+++ MATERIAL SUPPLIED

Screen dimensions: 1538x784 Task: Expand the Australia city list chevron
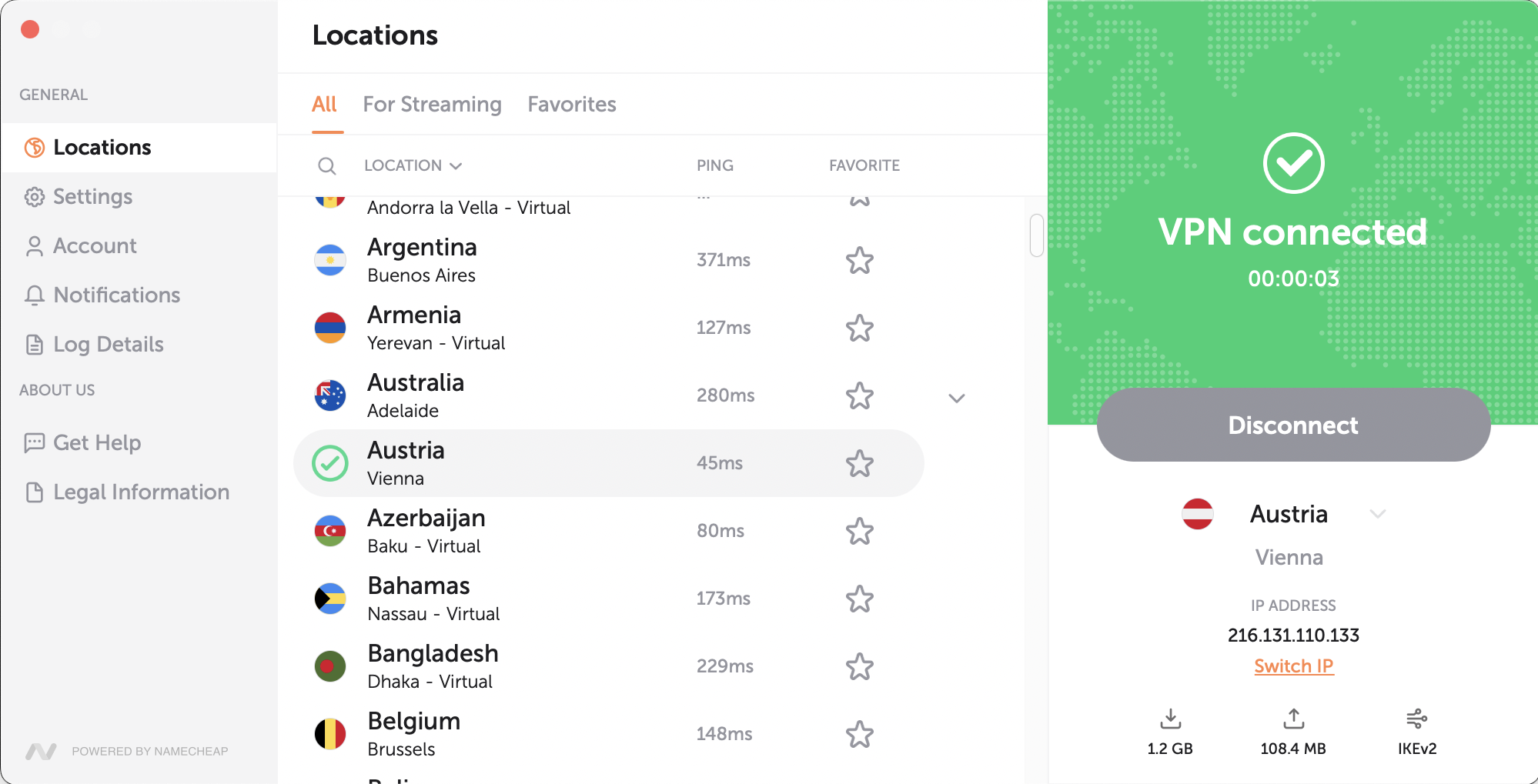tap(956, 398)
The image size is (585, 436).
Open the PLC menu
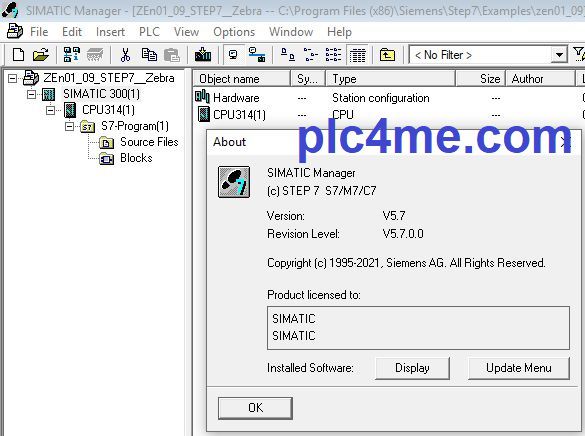[149, 32]
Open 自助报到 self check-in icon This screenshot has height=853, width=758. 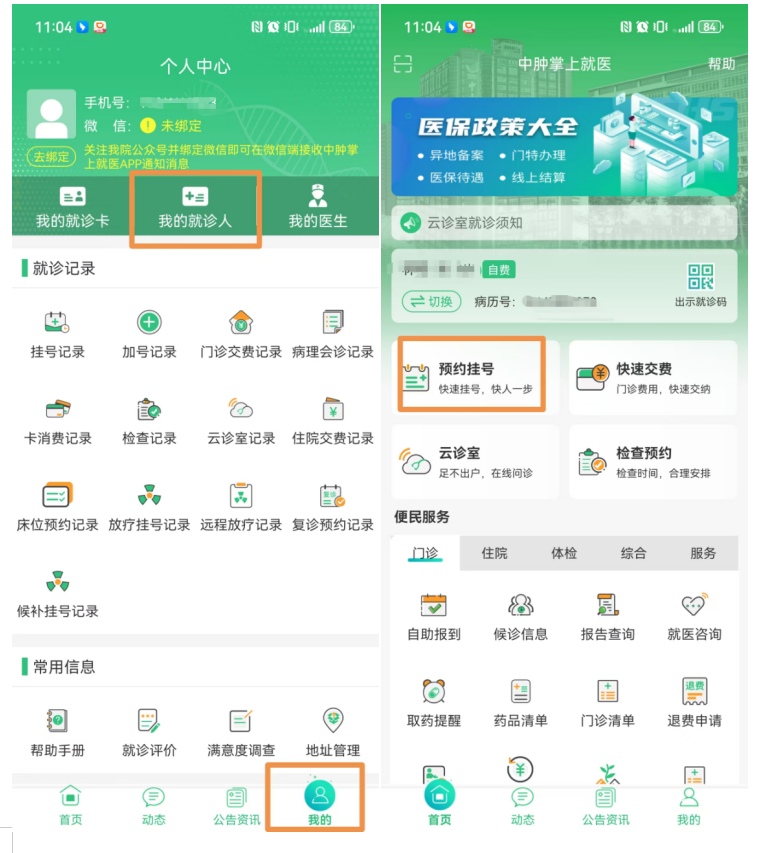click(x=434, y=605)
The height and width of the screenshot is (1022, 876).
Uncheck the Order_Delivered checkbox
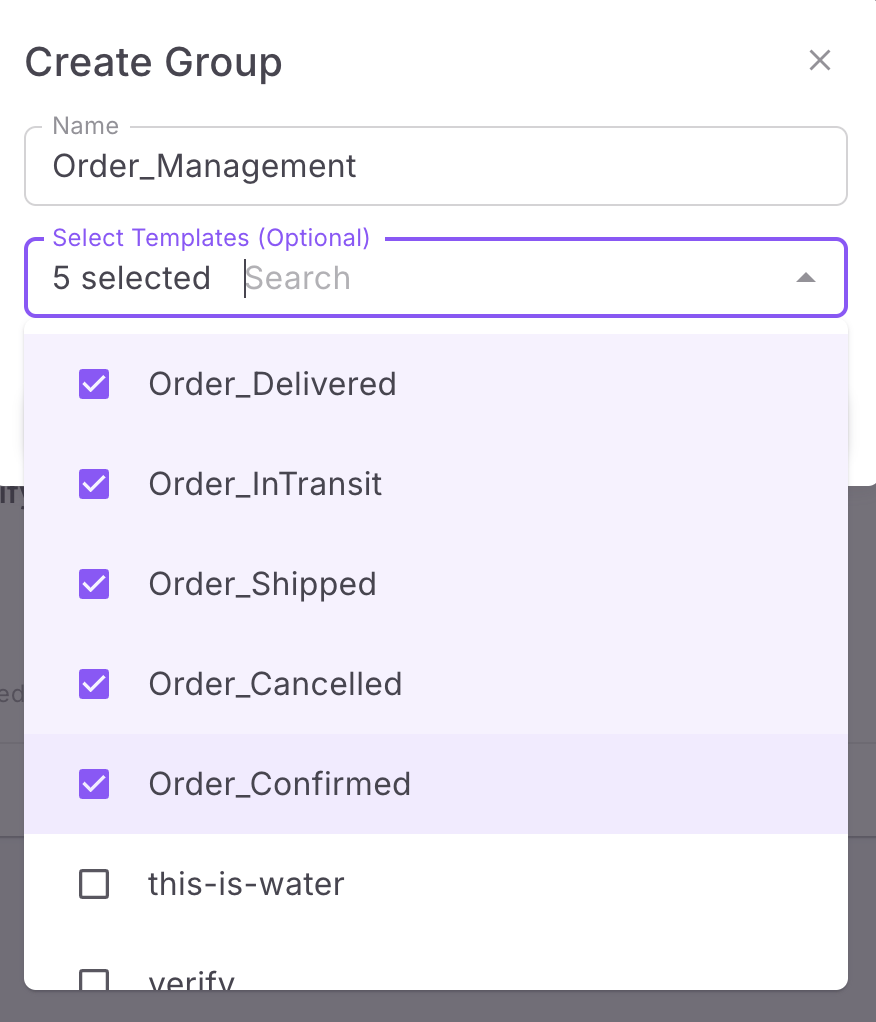tap(94, 384)
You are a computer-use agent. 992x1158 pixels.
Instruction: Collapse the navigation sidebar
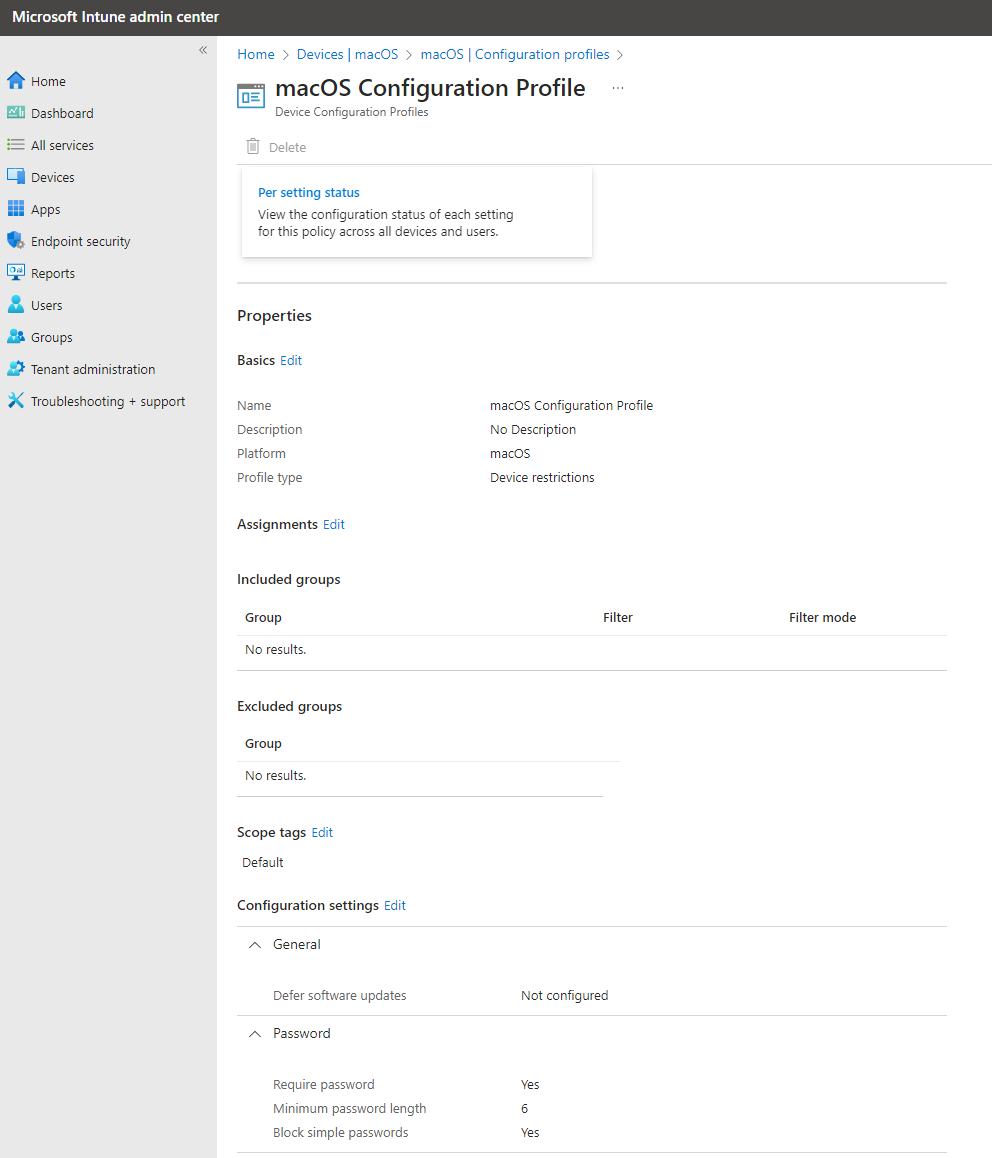coord(203,49)
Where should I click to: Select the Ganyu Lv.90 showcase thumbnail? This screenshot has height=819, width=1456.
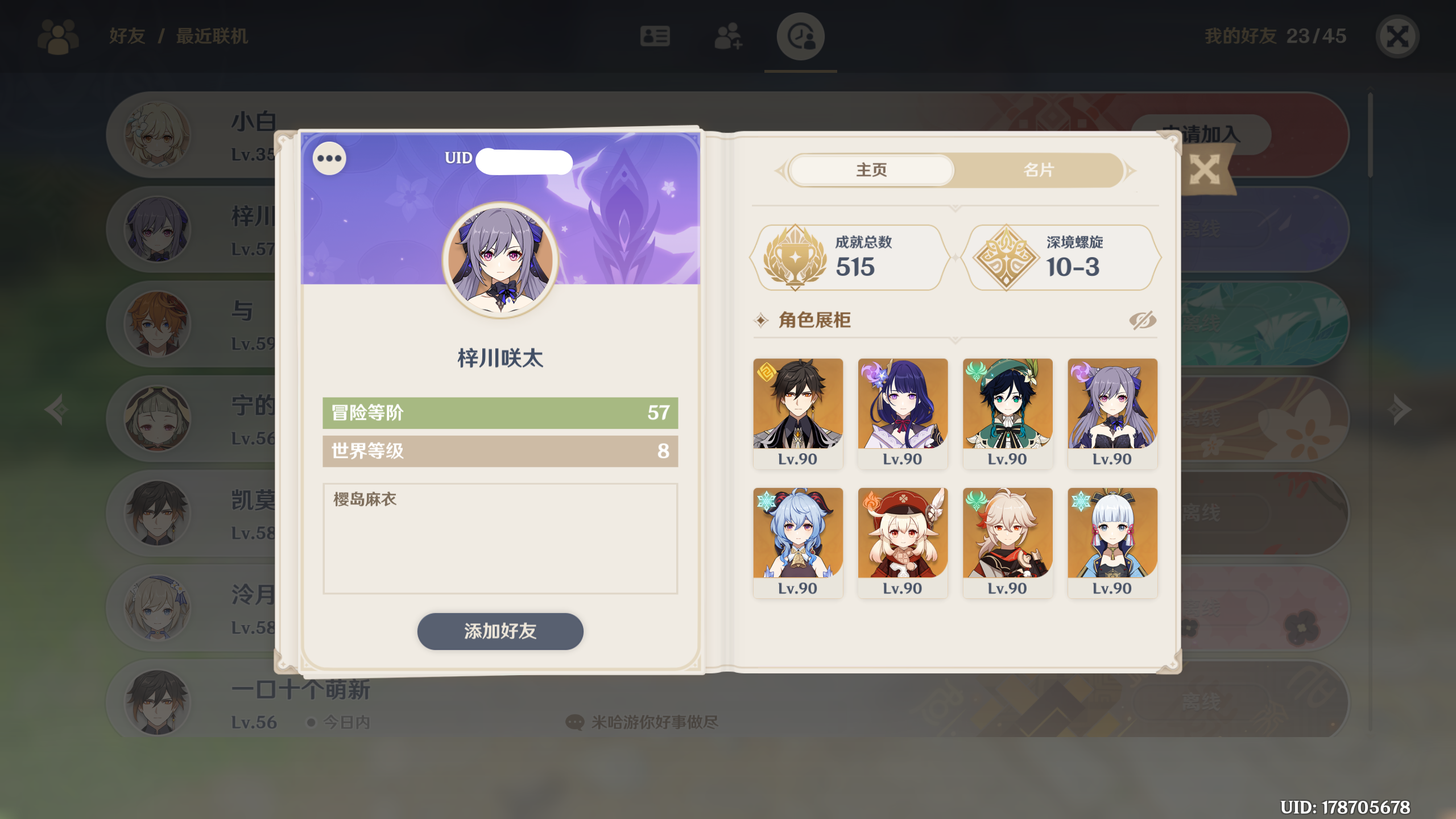click(x=797, y=543)
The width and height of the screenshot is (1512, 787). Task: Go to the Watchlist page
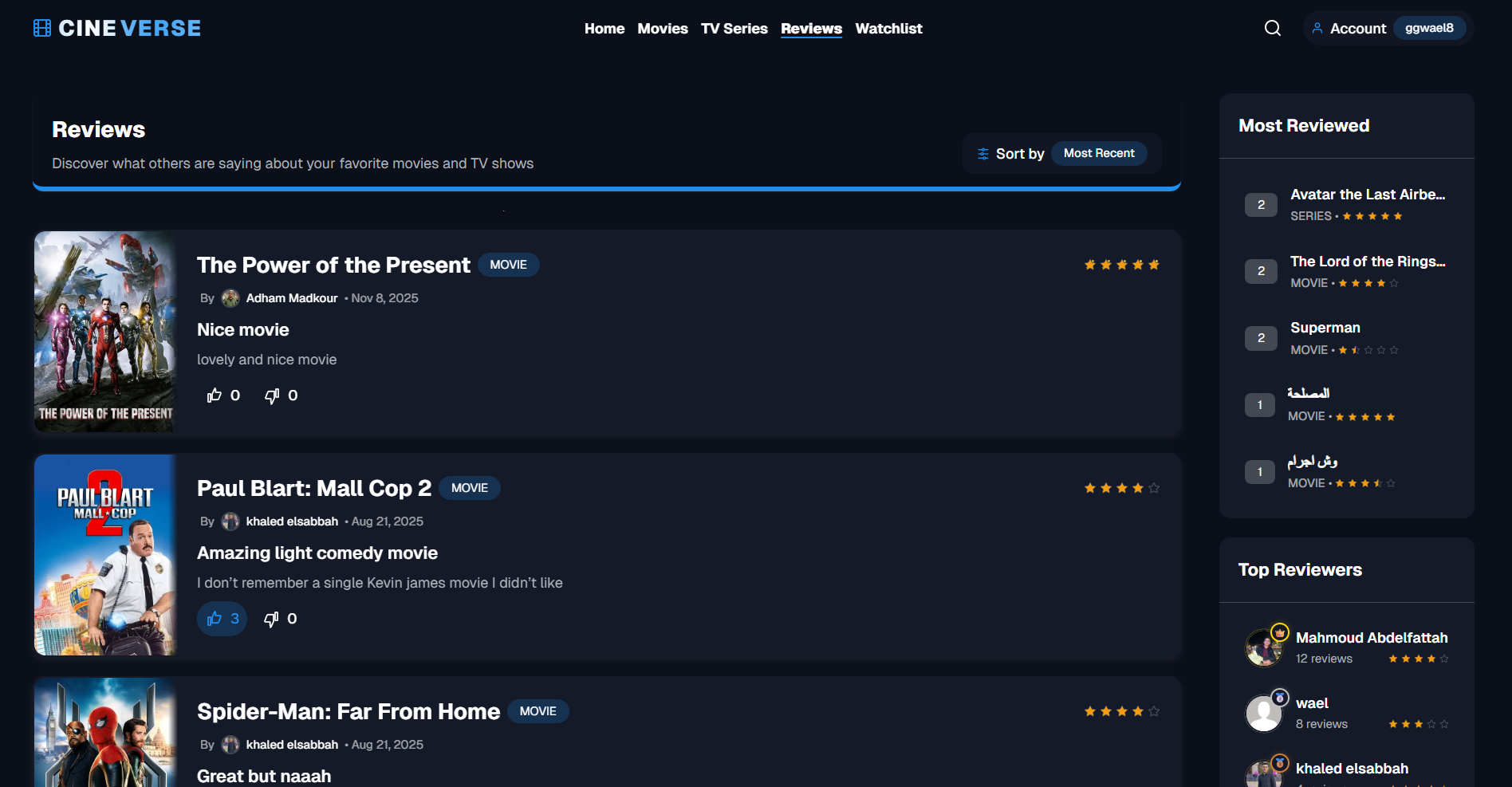(888, 28)
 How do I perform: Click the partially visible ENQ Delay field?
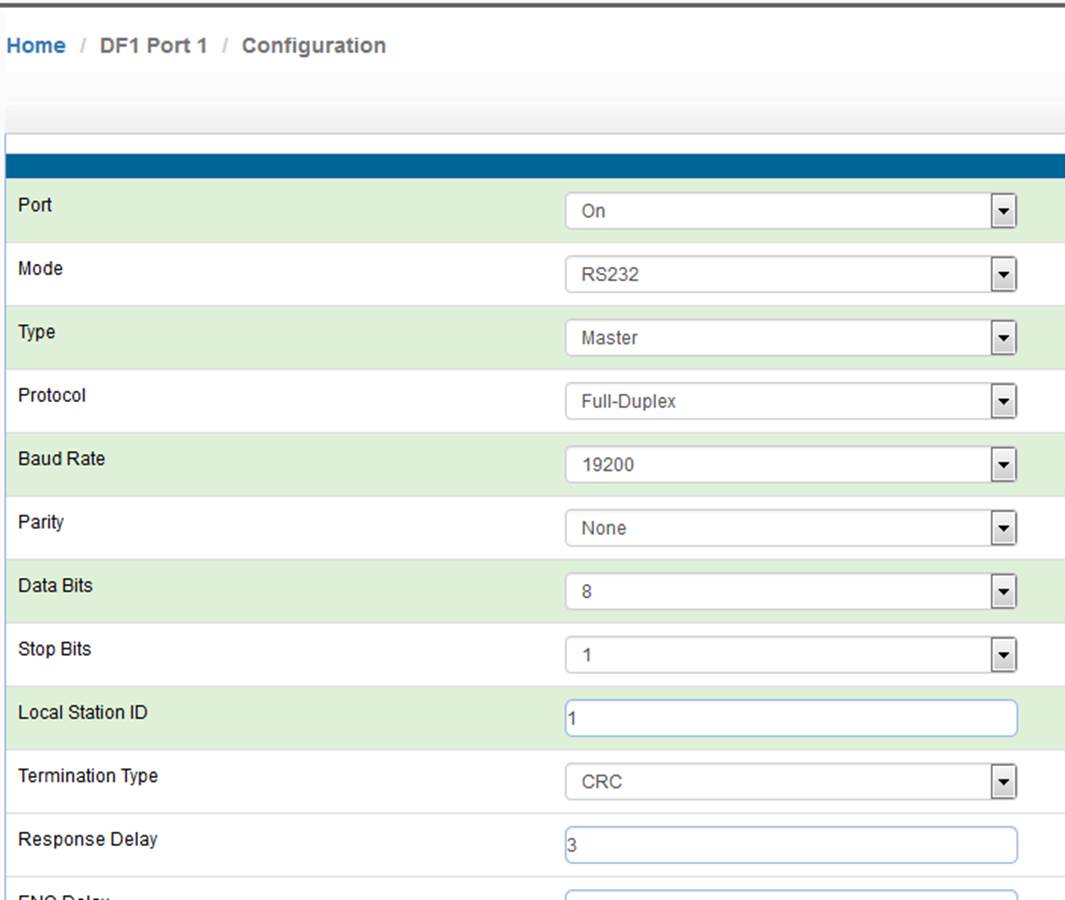click(791, 895)
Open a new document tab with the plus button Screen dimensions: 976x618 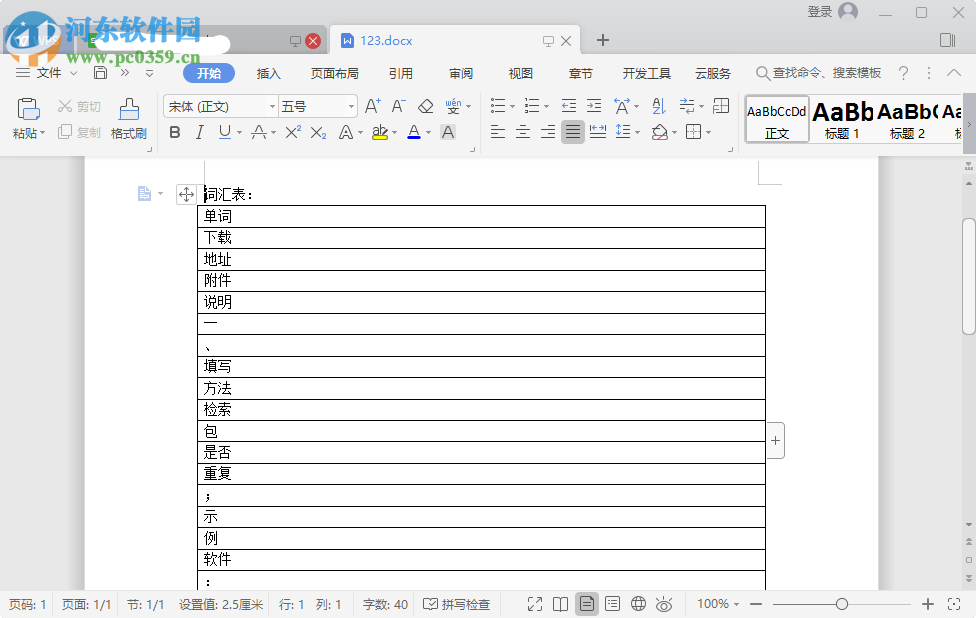tap(602, 40)
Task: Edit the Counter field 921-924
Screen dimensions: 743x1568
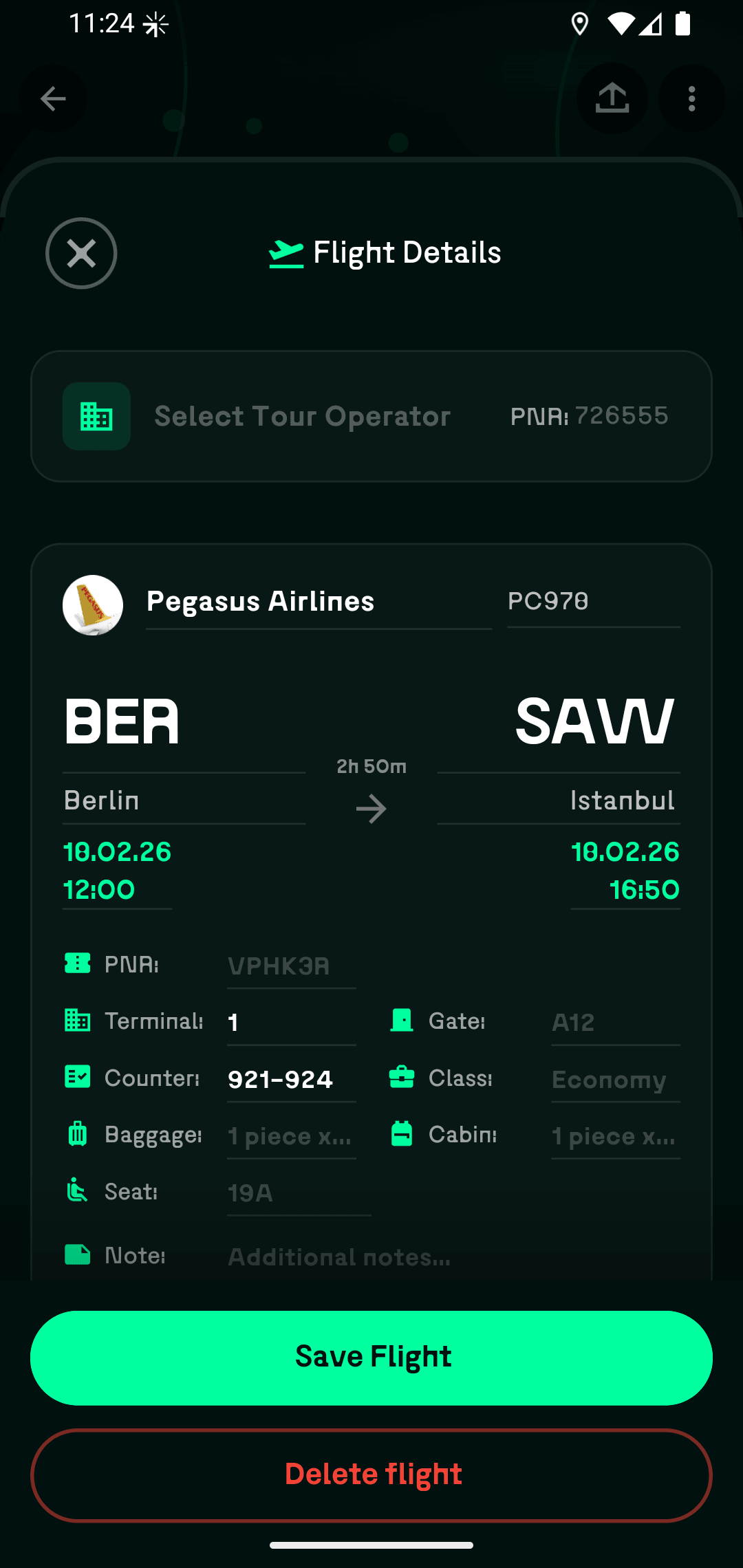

++++++

> YOUR TASK: In the records above, find the line that contains "Task: Edit the Counter field 921-924", then write it out along with every line after it, exactly, through the last one. Leave the pictures out.

> TASK OUTPUT:
Task: Edit the Counter field 921-924
Screen dimensions: 743x1568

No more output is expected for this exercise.